Helios a écrit :
On nous parle tellement, depuis le collège au moins, de 1914 et 1945 comme deux ruptures majeures, que j'ai l'impression que notre monde est apparu en 1945 (dans le discours médiatique, on nous parle tout le temps de notre système social comme celui de la Libération... on finirait presque par se croire en 1945), et qu'à l'inverse, le monde d'avant 1914 est celui de l'altérité radicale.
Et puis, je vois que la duchesse de Guermantes est morte en 1952 et tout se bouscule!
Je me suis déjà fait cette réflexion ("Après tout la Belle Epoque n'est pas si lointaine") au constat du nombre d'officiers et généraux connus, nés au 19e siècle, qui ont étrenné leurs 20 ans en 14-18 pour tenir plus tard un rôle dans la SGM et finir leur vie dans les années 60-70. Que de changements ont-ils connu au cours de leur vie !
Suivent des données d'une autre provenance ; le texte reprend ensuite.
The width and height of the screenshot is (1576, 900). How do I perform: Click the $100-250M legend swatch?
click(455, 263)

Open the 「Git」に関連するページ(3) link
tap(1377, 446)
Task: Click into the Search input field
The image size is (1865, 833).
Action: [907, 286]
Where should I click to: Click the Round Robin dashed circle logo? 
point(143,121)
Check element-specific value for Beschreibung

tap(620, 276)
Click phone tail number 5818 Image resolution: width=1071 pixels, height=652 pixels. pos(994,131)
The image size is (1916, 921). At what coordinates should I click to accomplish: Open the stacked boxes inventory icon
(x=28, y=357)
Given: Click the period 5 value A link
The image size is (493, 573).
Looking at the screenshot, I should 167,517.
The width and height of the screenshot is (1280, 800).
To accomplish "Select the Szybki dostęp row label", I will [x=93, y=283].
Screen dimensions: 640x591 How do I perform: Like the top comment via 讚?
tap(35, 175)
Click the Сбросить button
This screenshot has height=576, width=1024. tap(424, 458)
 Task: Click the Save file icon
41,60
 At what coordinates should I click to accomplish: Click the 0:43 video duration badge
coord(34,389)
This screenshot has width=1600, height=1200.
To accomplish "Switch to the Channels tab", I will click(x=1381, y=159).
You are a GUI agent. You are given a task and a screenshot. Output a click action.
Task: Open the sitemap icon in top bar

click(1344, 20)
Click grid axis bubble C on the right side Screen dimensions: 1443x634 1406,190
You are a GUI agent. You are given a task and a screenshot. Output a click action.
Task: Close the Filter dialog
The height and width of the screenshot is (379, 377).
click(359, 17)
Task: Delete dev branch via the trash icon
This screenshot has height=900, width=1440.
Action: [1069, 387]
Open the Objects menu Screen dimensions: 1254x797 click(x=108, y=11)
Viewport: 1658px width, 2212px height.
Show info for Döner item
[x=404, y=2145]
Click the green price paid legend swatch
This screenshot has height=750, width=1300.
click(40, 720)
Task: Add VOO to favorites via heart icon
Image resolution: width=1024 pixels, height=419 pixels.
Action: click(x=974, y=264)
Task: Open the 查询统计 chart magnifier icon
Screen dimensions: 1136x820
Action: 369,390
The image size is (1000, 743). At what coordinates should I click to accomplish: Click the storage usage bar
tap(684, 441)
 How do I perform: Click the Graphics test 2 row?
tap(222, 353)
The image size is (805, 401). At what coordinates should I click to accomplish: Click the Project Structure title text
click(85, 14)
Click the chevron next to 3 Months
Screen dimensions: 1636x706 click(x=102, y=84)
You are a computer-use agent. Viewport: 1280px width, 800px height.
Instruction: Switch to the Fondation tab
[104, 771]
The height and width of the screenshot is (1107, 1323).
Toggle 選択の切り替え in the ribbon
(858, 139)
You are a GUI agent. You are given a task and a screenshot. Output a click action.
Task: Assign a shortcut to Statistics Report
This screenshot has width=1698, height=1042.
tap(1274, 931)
De Gaulle, le premier d'entre eux (1890-1970) disait dans les années 20 à un collègue de l'Ecole de Guerre :"Voyez-vous, nous sommes la génération des catastrophes."
Inversement je me suis déjà dit que si on avait la possibilité de voyager dans le temps et de revenir en 1905, à la Belle Epoque, pour raconter à un homme cultivé tout ce qui allait survenir dans les 70 années suivantes, il refuserait de le croire et appellerait l'hôpital psychiatrique !
De Gaulle encore :"Nous avons décolonisé 40 ans trop tôt ? Et vous croyez que je ne le sais pas ? Un vent de folie souffle sur le monde ! Que voulez-vous que j'y fasse ?"
En somme, Proust nous décrit une période pas si lointaine, mais qui a été recouverte et ensevelie par des années de folie, et dont on parle comme on parlerait de l'Egypte ancienne.